『僕は一体何者なのか』
僕ははっきりと覚えている。あの特異な経験を!それ以降僕はその時点の僕を置いてきてしまい、変質してしまったのではないかと思える。
無邪気な感覚が、本気に変わっていく。
何かを得たい。僕のその意識が、純粋に鋭利な形のもので切り裂かれるまでと、その後――。
#1
春はのろりとしている。人も植物ものろりと動きだし、のろりと順応していく。はっきりとした意識でいるものは少ない。僕もその頃のことははっきりと覚えていない。のろりとしていた。

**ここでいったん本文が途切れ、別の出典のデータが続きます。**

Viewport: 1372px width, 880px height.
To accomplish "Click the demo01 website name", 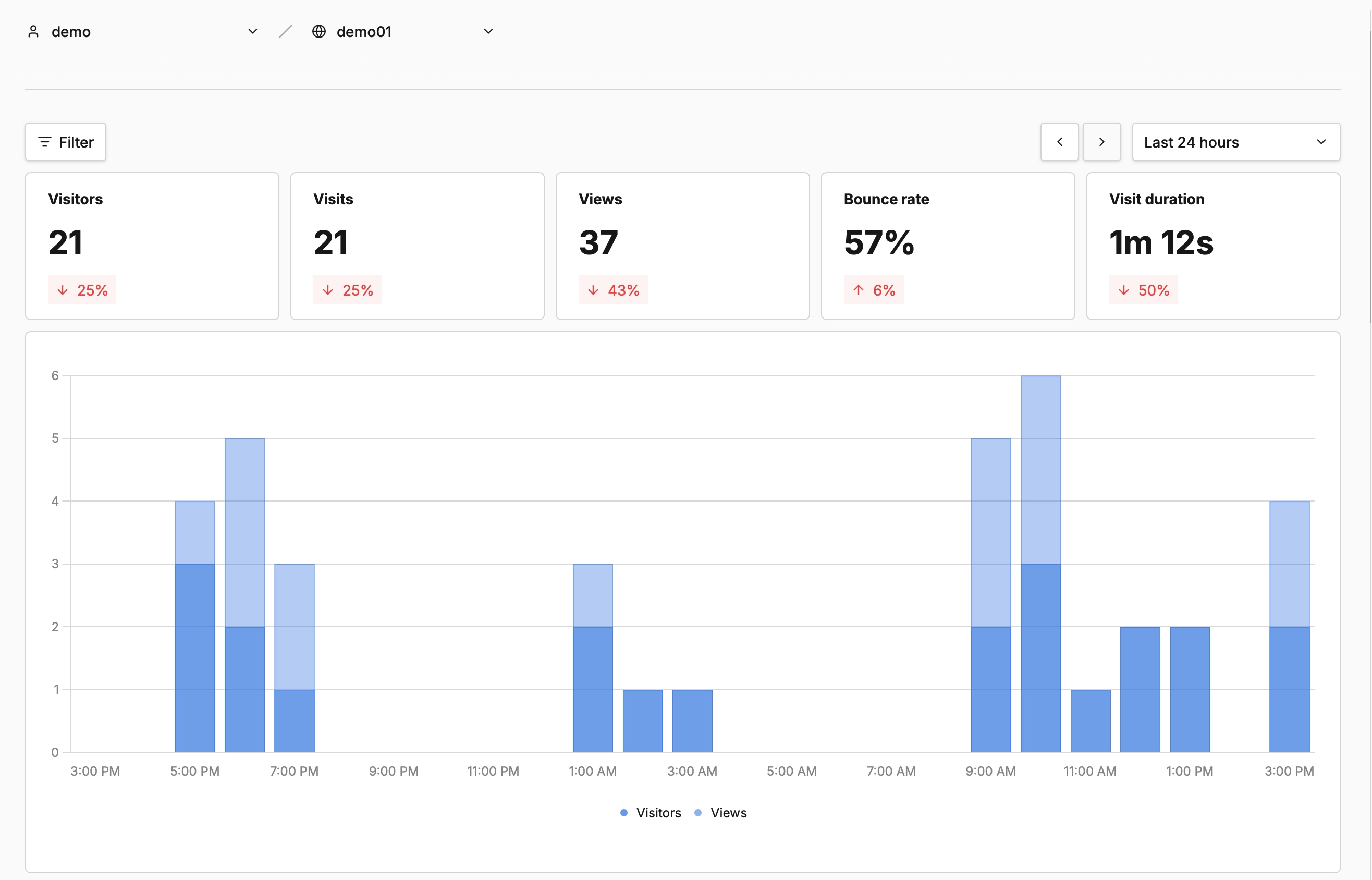I will [x=364, y=31].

僕が覚えているのは無理に緊張感を漂わせていた入学式と、緊張して無理をした初めてのホームルームでの自己紹介。いつもと違う自分を演じるのは疲れるうえにぎこちない。
僕の次は隣の席の女の子だった。
「柏原知子です――趣味は――その――えっと――料理です」
何も言うことがないという風になり、それから先生に促されるようにして教室中に拍手が響いていて、その子は座った。
#2
どろりとしたものは沈澱して固まり始める。五月はそんな時期だ。僕も少しは固まることができた。つまり少しくらい友達ができて、自分なりの学校生活を送り始めた。クラスには少しずつグループの輪ができはじめていた。誰もそれをひっかきまわそうとしない。

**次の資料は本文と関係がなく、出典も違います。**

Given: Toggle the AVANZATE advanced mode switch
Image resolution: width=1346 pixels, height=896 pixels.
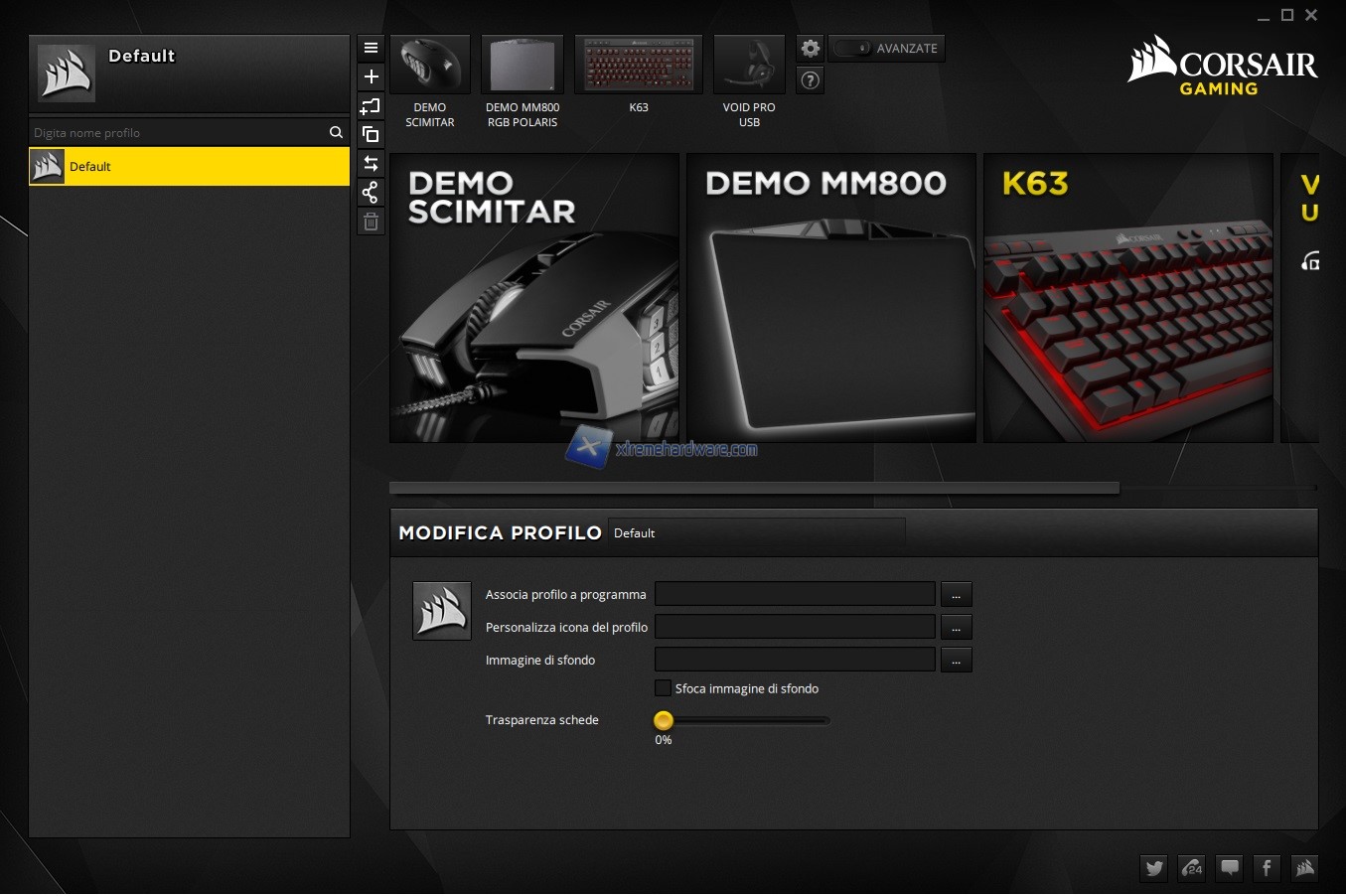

僕はそれを少し遠くから見てみる。例えば果肉入りジュースなんかにたとえて。果肉はジュースの中で舞っていて、均一になったり偏ったりしながらも、平等に引力によって沈んでいく。しかし、人はそうもいかないようで、まだ漂っている生徒がいる。僕の隣の席の柏原知子だ。
実のところ、このクラスに漂っている生徒は他にもいる。ひとえに彼女に目を向けたのは隣の席というよしみもあるし、観察してわかったのだが同じ電車に乗って帰って、同じ駅に降りるからだ。じっとまんじりともせずすごす車内を、一緒にすごしていたからだ。
僕にだって一人でいたい時がある。黙って本を読んでいたい時がある。だが柏原は、本当にもとから何の他の楽しみも持っていないかのように、何もしていなかった。ずっとじっと。そうした様を僕は辛気臭い、鬱陶しいとさえ思ったが、気にかけてみたいとさえ思った。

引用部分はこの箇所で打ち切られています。